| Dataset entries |
#####

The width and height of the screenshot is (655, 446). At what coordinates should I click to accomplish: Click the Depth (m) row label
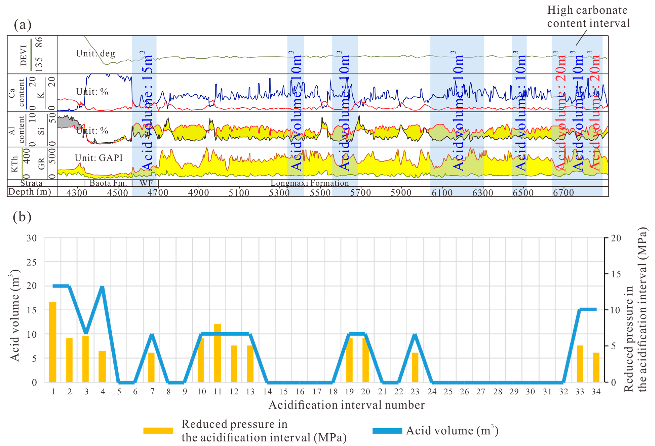tap(30, 192)
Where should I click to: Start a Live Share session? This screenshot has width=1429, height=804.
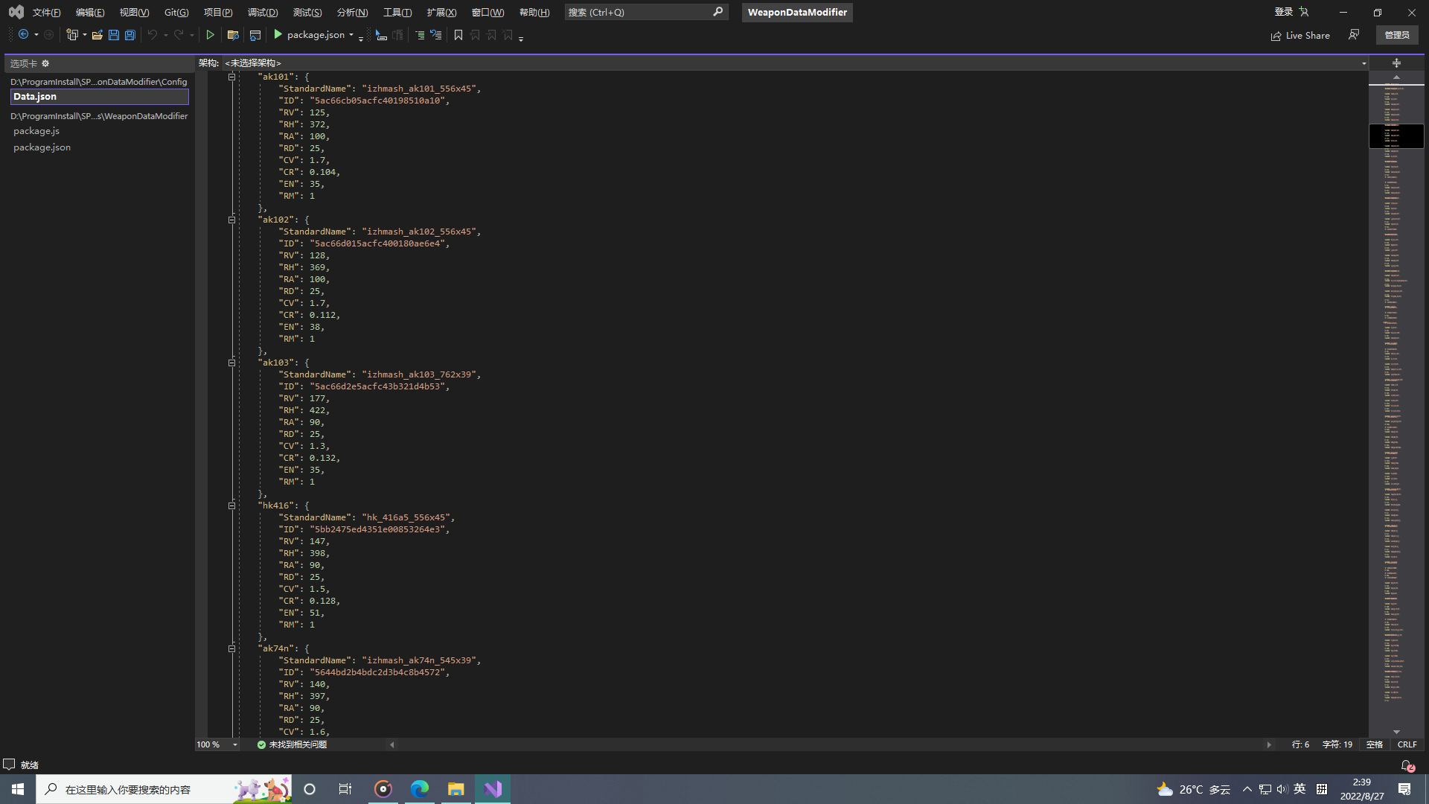(1300, 35)
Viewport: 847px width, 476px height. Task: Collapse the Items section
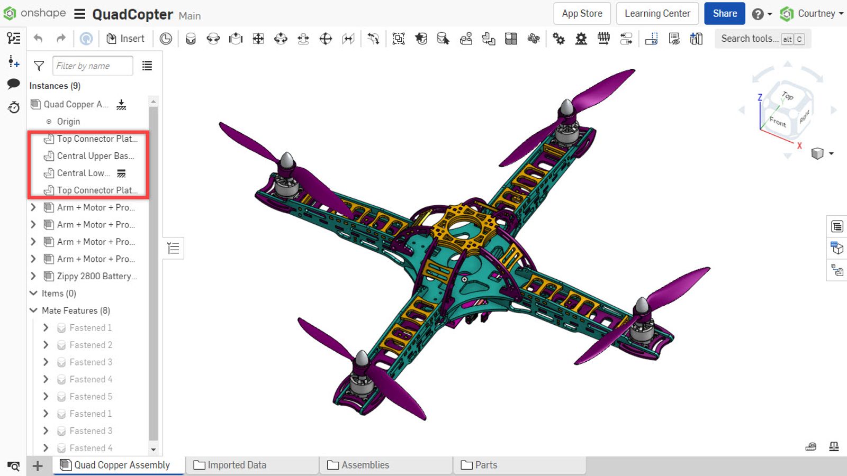[33, 293]
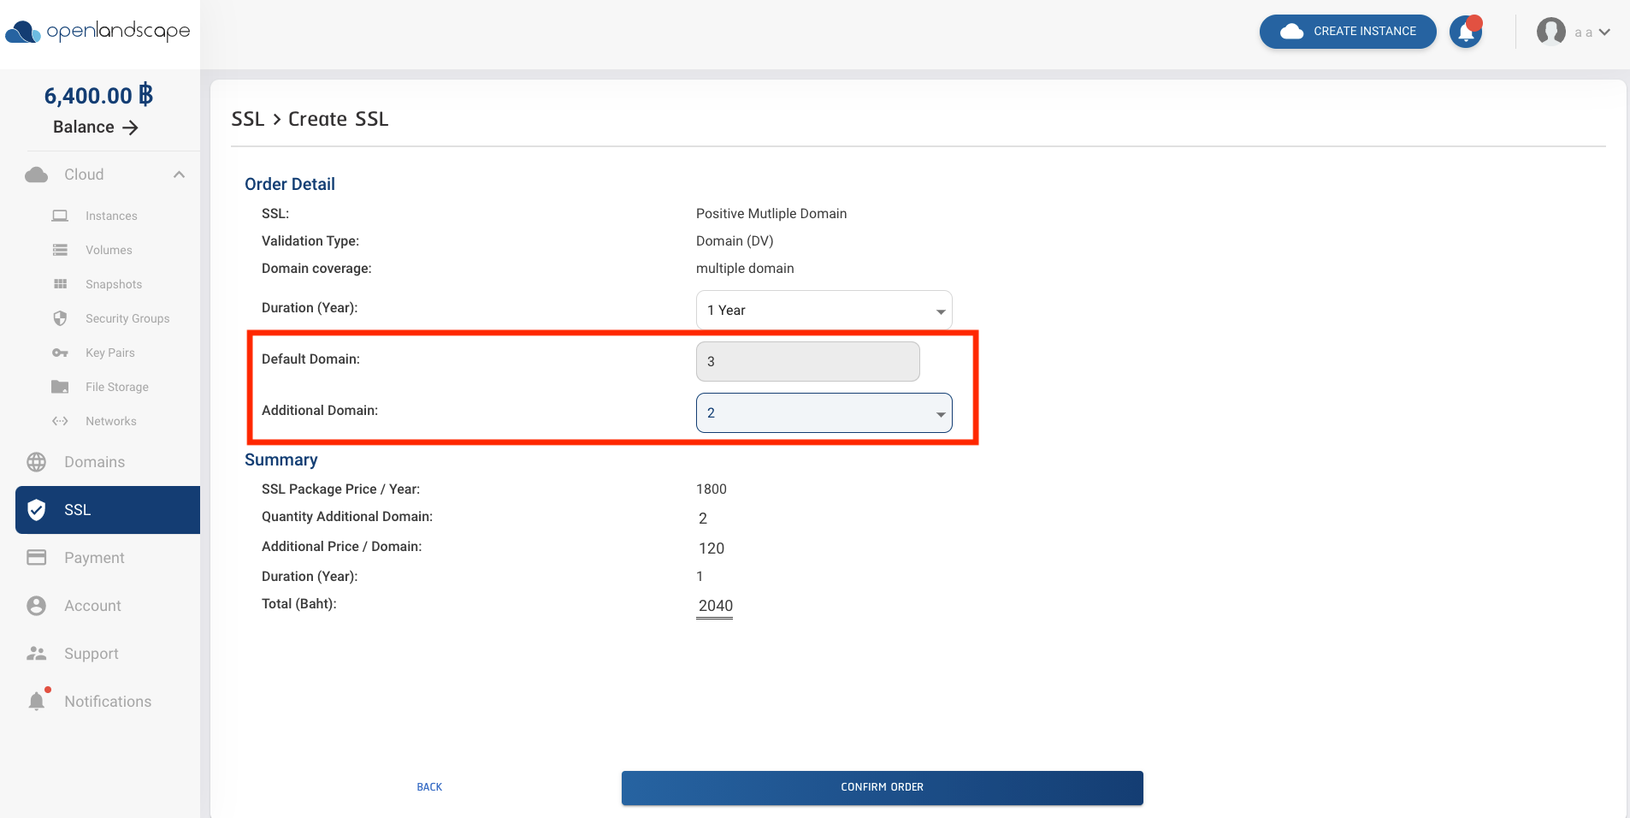
Task: Change the Additional Domain dropdown value
Action: point(823,412)
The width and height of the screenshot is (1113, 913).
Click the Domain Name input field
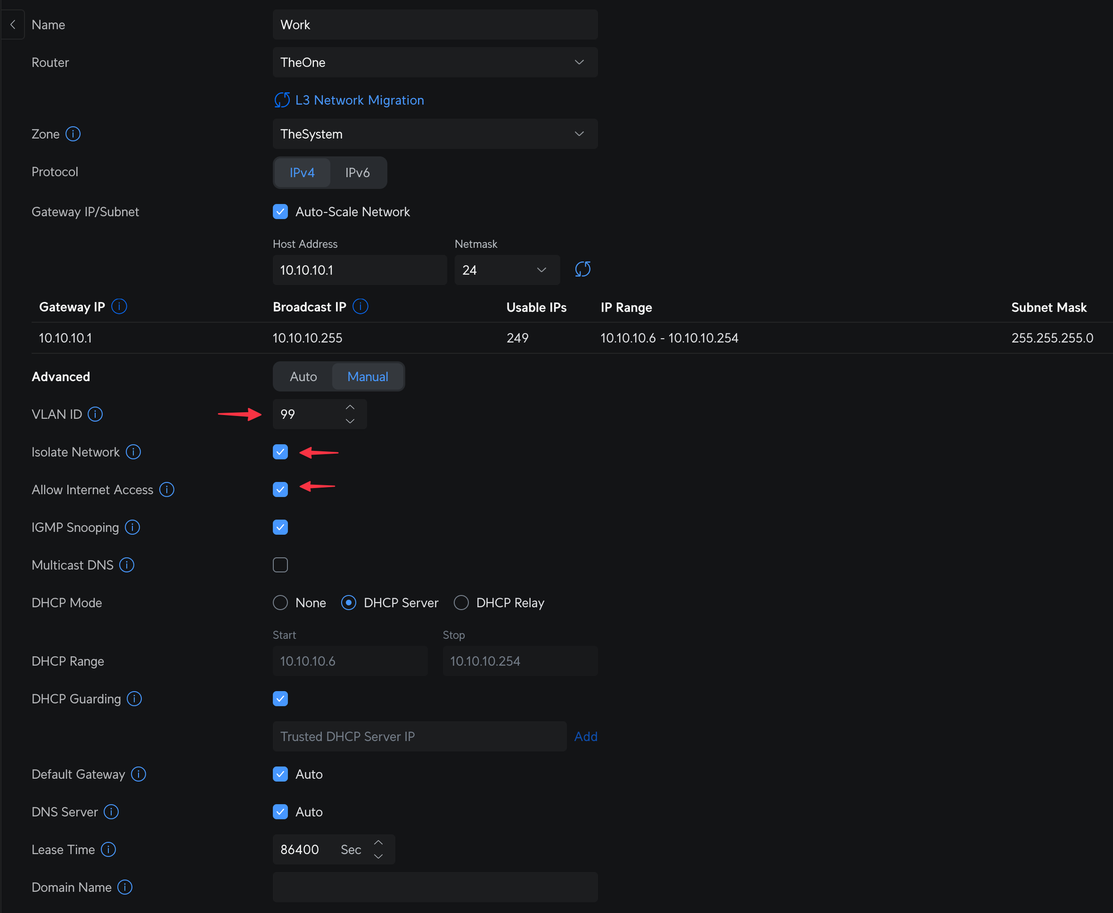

#####

| Exercise |
Output a verbatim copy of the lines from the line containing "Viewport: 847px width, 476px" through the end of the data, both included, without any images.

| Exercise output |
Viewport: 847px width, 476px height. Task: Collapse the Items section
[33, 293]
Task: Change the Additional Domain dropdown value
Action: point(823,412)
The width and height of the screenshot is (1113, 913).
Click the Domain Name input field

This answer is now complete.